Wednesday, January 23, 2013

Where Writers Write: Colin Dickey


Welcome to another installment of TNBBC's Where Writers Write!

Where Writers Write is a weekly series that will feature a different author every Wednesday as they showcase their writing spaces using short form essay, photos, and/or video. As a lover of books and all of the hard work that goes into creating them, I thought it would be fun to see where the authors roll up their sleeves and make the magic happen. 



This is Colin Dickey

Colin is the author of Cranioklepty: Grave Robbing and the Search for Genius. His fiction and nonfiction have appeared in Lapham’s Quarterly, Cabinet, TriQuarterly, and The Santa Monica Review

He is also co-editor (with Nicole Antebi and Robby Herbst) of Failure! Experiments in Aesthetic and Social Practices. A native of the San Francisco Bay Area, he now lives in Los Angeles.  Author photo by Seth Sherwood.

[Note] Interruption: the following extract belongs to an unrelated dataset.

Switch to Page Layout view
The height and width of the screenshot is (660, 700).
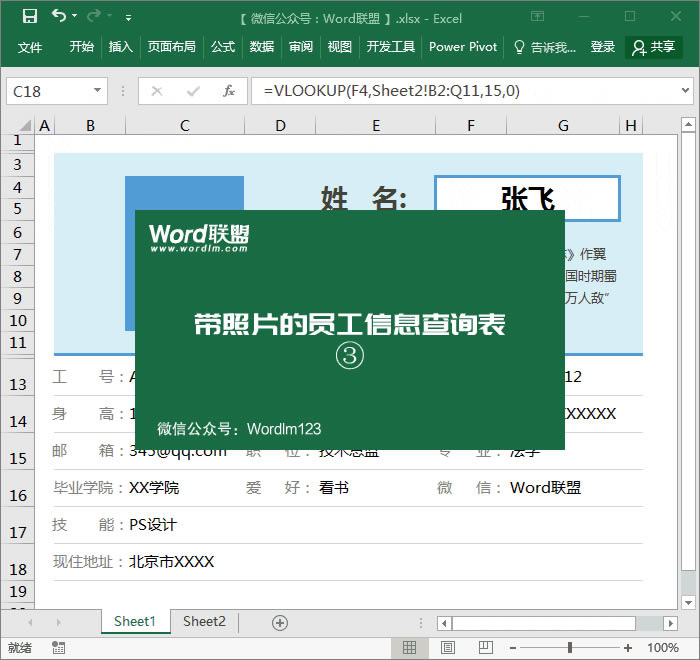pyautogui.click(x=448, y=648)
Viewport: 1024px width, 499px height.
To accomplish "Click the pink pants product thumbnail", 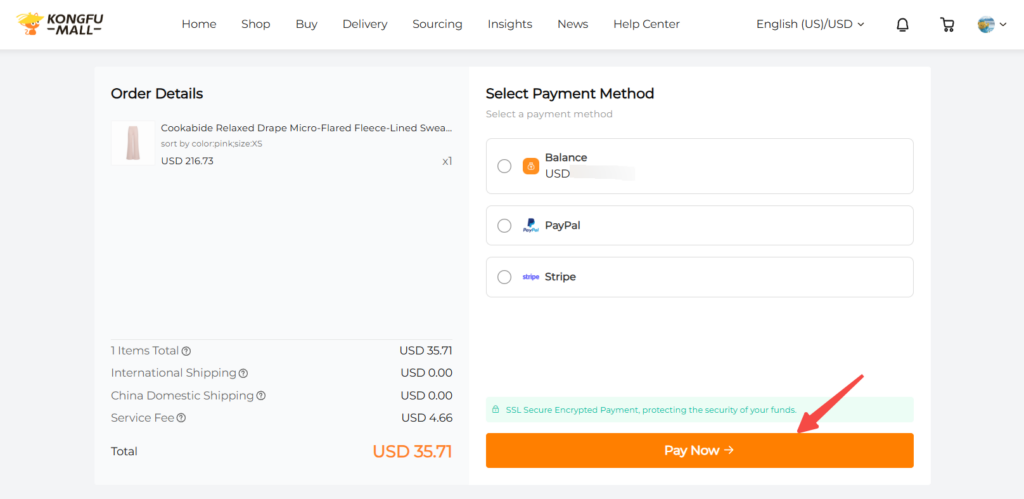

 Where Colin Dickey Writes




I write—habitually, necessarily, endlessly, pathologically—in cafés. Of all sorts—corporate coffee shops amidst commuters getting their morning double half-caff venti sugar-free lattes; hipster cafes with their hand-picked fair-trade small-batch really-expensive pour-over coffee; and every where in between. Mom and pop cafes that make terrible mochas and have décor left over from a hellish mid-80’s yardsale. Places packed to the gills with college students surfing the web. Places that were hip when Nirvana’s Nevermind was released and haven’t bothered to update anything since then. I can only spend a few hours at a time in any given coffee shop, which means that when I’m under a deadline I’ll hit three or four coffee shops in a day, starting in the morning and going until the last one closes at 10 or 11 p.m.  Which means in such cases I’m usually over-caffeinated and a little nauseous.

My writing life consists of wobbly tables, the barrista who thinks that playing Counting Crows on repeat is appropriate, west-facing windows that obliterate the world with sunlight in the late afternoon, a mental cartography of where the most electrical outlets are, and who has the best pastries.

I can’t write at home, which is a shame. But at home I’m surrounded by things that make me happy and distract me, and especially in the late afternoon my house makes me want to nap. Nor can I write in libraries. I’ve come to realize that places like that—quiet places like my house or a library or a place suited to writing—all have the same problem: a kind of stifling quietness, an oppressive weight that makes it more, not less, difficult to concentrate.



What’s important for me about coffee shops is the ambient noise and motion, the sense that things are going on around me. I tune most of this out with headphones, but even in the background it helps to remind me that the world is in motion, that the day is passing me by and I need to stay focused, and that someone is watching me play yet another game of Sudoku. It doesn’t matter if this isn’t true; it helps me to internalize the vague, disinterested stares of those around me.

The problem with writing at home is that it’s just me. Ditto with the library, where the goal is to obliterate anybody but you. But reading, at its heart, is a not-entirely-equitable relationship between reader and writer, between oneself and one or more perfect strangers. I love being in cafes because I never forget about that relationship, that there’s always someone at the other end of the page.